(Data records)
——————

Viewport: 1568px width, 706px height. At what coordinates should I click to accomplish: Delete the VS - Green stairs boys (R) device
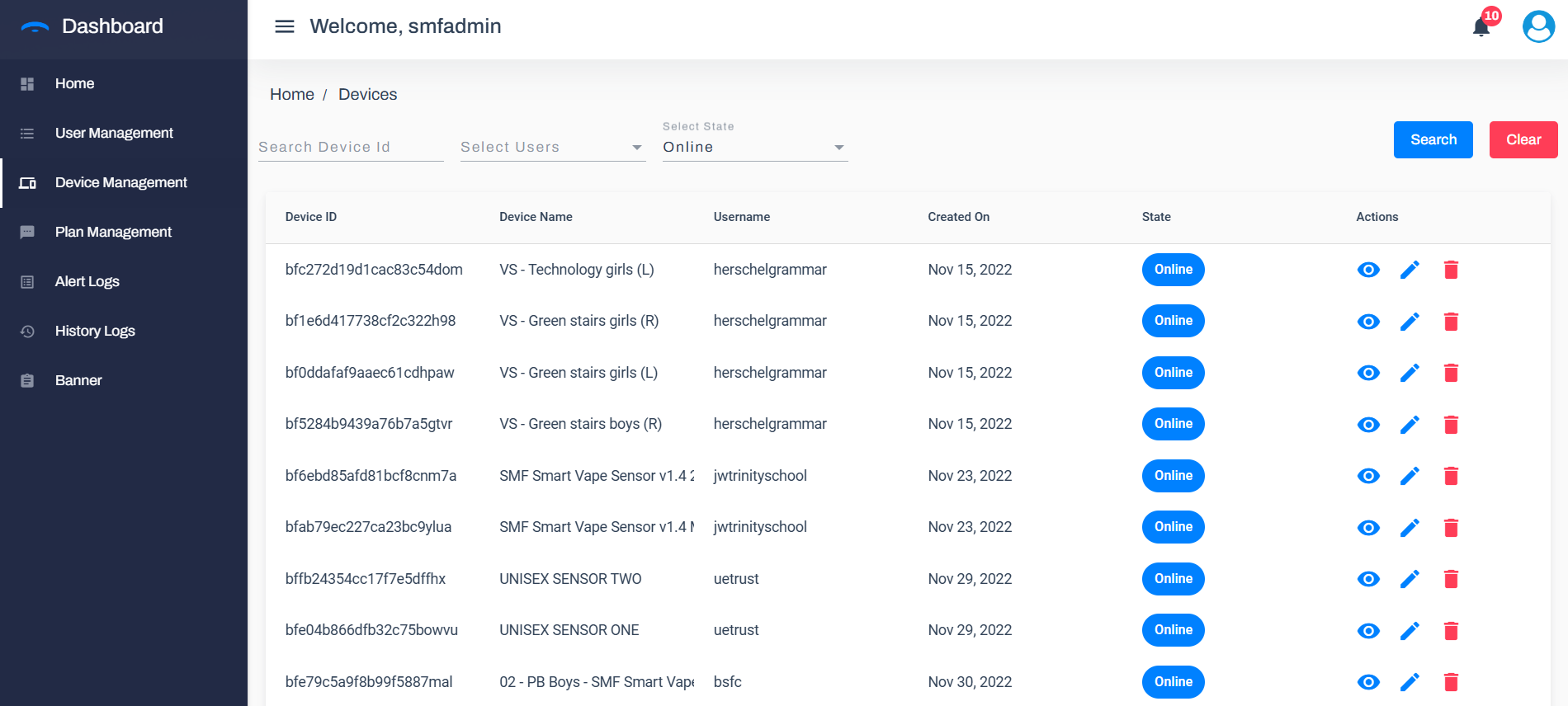click(x=1451, y=425)
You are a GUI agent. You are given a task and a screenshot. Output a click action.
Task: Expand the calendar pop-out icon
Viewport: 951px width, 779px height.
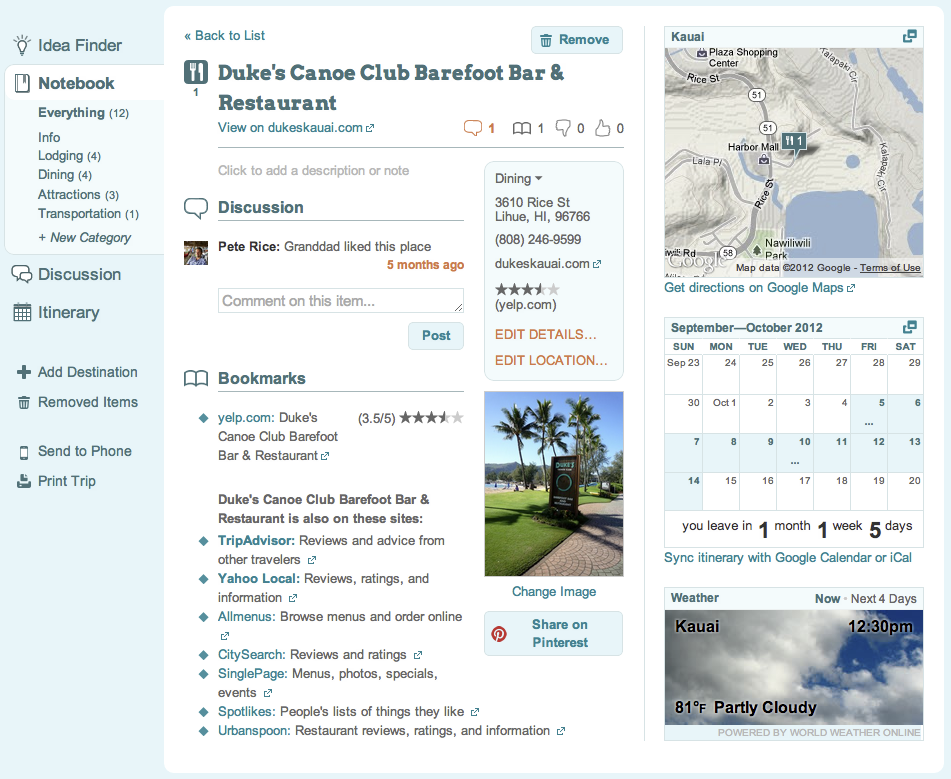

——————

**Work instruction**
The task calls for every line of the data to be returned exactly, without pictures.

**Answer below**
Viewport: 1568px width, 706px height. At what coordinates should I click to accomplish: Delete the VS - Green stairs boys (R) device
click(x=1451, y=425)
You are a GUI agent. You are given a task and a screenshot. Output a click action.
Task: Expand the calendar pop-out icon
Viewport: 951px width, 779px height.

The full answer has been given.